“Differenziare è un gesto di civiltà, facciamo la nostra parte”: l’Amministrazione guidata dal sindaco Gianni invita la cittadinanza a collaborare per ridurre i costi del servizio rifiuti
“Differenziare è un gesto di civiltà, facciamo la nostra parte”. Con questo appello l’Amministrazione comunale di Priolo Gargallo, guidata dal sindaco Gianni, si rivolge ai cittadini dopo l’aumento della Tari, la tassa sui rifiuti.
Nel comunicato diffuso dal Comune si ricorda che “la legge obbliga che, attraverso la TARI, si debbano coprire i costi del servizio di raccolta e di smaltimento dei rifiuti. Questo tributo non può essere compensato con fondi comunali di altra natura: più alto è il costo del servizio, più alta sarà inevitabilmente la tariffa”.
L’Amministrazione spiega che “l’aumento del tributo è legato a tre fattori principali: una bassa percentuale di raccolta differenziata, la presenza di discariche abusive, la mancanza di premialità da parte della Regione Siciliana”.
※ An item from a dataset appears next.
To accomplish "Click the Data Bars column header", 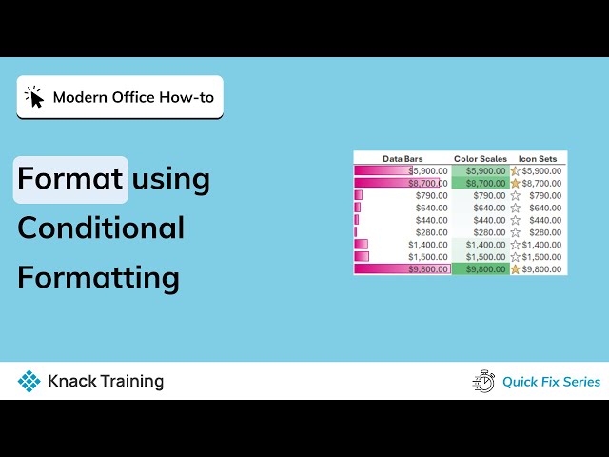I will pyautogui.click(x=403, y=158).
Nel comunicato si sottolinea inoltre che “cambiare è possibile e dipende da tutti i cittadini. Più differenziamo correttamente i nostri rifiuti, più riduciamo i costi di smaltimento e proteggiamo l’ambiente. Ogni sacchetto abbandonato per strada, ogni comportamento scorretto, pesa sulla collettività e fa aumentare i costi per tutti”.
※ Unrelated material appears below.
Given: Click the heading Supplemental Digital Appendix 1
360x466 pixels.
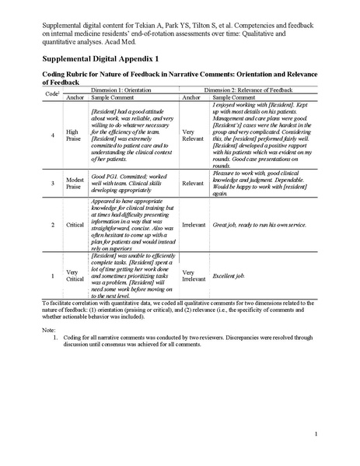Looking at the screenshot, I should point(101,58).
Da qui l’appello finale del Comune: “Facciamo squadra! Rispettiamo i giorni e le regole della raccolta porta a porta. Non abbandoniamo rifiuti in campagna o lungo le strade. Usiamo i centri di raccolta e segnaliamo eventuali discariche abusive. Più differenziata produciamo, meno discariche abusive creiamo e meno paghiamo la TARI”.